Water Maker, hand operated – Make all the water you’ll need and gives you a break from reading the novel.
Food – Survival biscuits – Not the best tasting unless you are starving, then they are great. Eat only with water.
Look for high energy long storage foods. Select foods that are not heavy on water use in their metabolism. There are many good reference books on survival foods.
Vitamins – Will help keep you at your best. Use only if you have some food and water.
Wool or poly caps and gloves – You lose 50% of your heat through your head and neck. Cold feet, don a cap.
Wool or poly underwear – Good quality ones are washable, and wick moisture away from your skin, making you feel more comfortable. They also provide sun protection without retaining heat. When covered they do help with heat retention.
Bandanna – Cotton & colorful, Cool your head, attract attention, use as a quick bandaid, use as a wash cloth, use as a towel or to wrap things that can be broken.
Small Towel – Can be used as a bandanna
GI style can openers (2) – Just in case you had a chance to empty the pantry, can be used to gut a fish also.

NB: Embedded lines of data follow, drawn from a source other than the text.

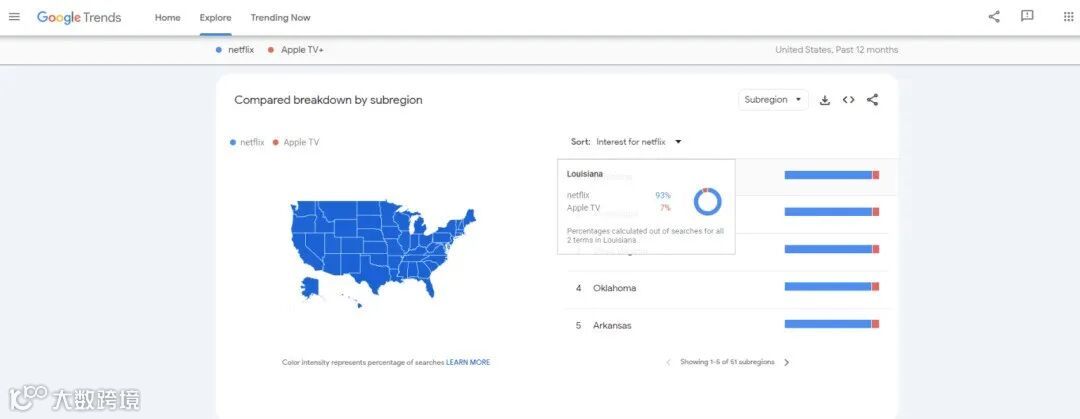Click the embed code icon
Viewport: 1080px width, 419px height.
point(848,100)
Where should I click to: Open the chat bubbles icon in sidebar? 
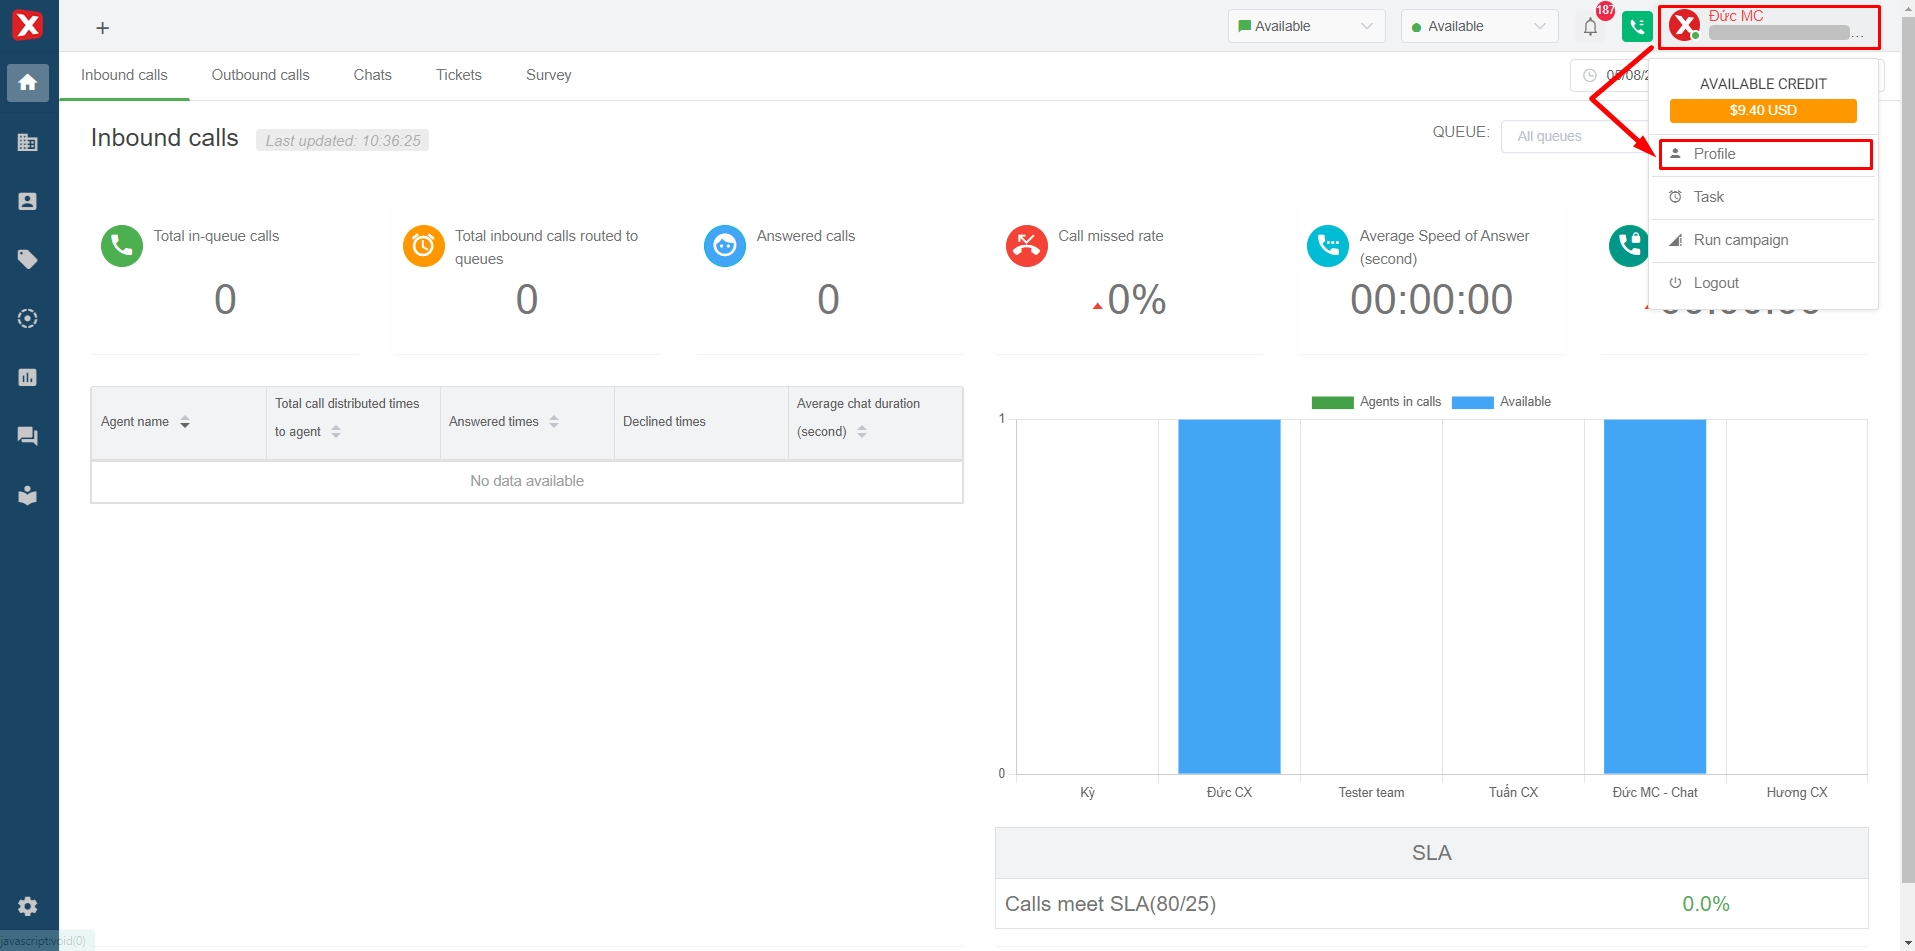click(28, 436)
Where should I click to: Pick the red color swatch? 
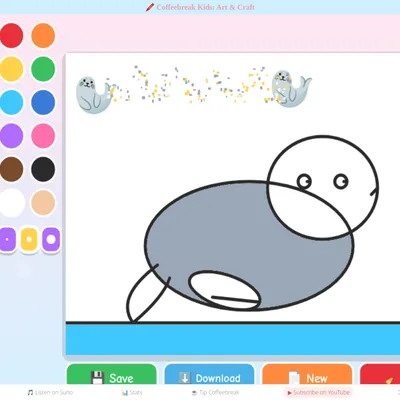pos(11,35)
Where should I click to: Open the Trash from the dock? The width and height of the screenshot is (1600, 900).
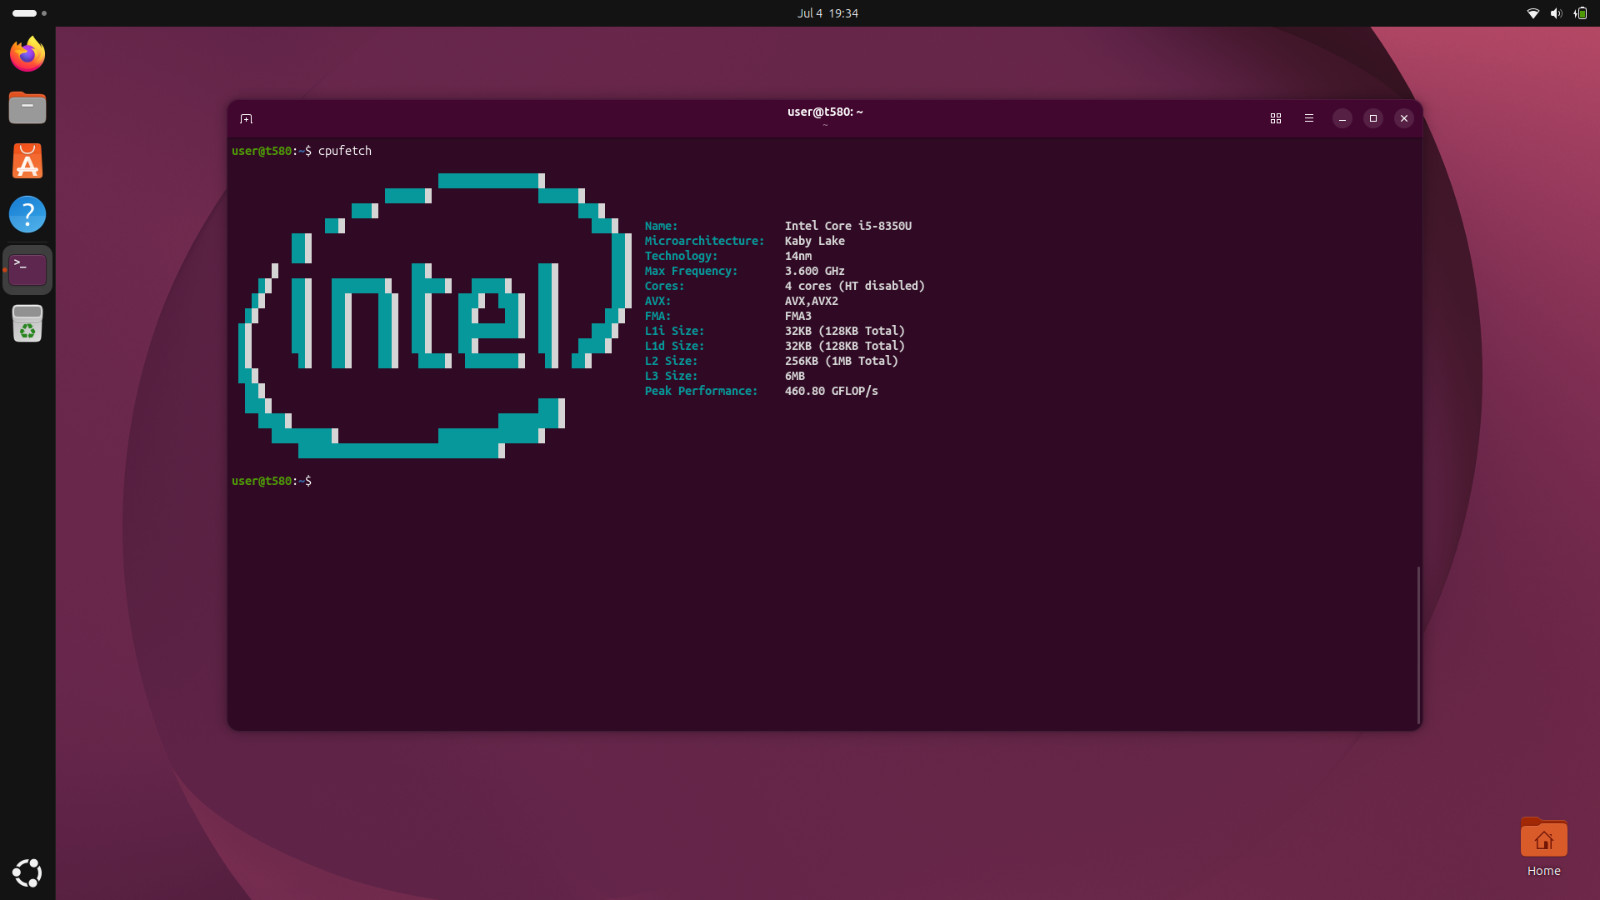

Sponge, large in ziplock bag – To back up the raft sponge. Use for bailing, bathing. Place a soap bar in the bag and you can lather up yourself or your utensils.
First Aid Kit – Know what is in it and how to use it. Read the first aid book before you cruise.
Eyeglasses/Sunglasses – Spare eyeglasses and polarized sunglasses to see and reduce glare.
Toothbrush – If you add toothpaste, it can change the way you feel.
Dental floss – Handy, not only for cleaning teeth, but repairing a variety of things.
Anti Seasickness pills – Rafts are only better than being neck deep in water. These will help you prevent dehydration caused by vomiting.
Toilet paper in ziplock bag – There are no Sears catalogs at sea.
Portable or disposable urinals-unisex – It can be very useful in bad weather.
Bug repellent – In some oceans, this can be useful, shoreside it can be critical.
Prescription medicines – Any specific medication should be packed into the bag,
Aspirin – Ibuprofen – Sometimes a wonder drug.
Tampons and or feminine products – To make your life easier.
30+ waterproof sunscreen – To protect you skin.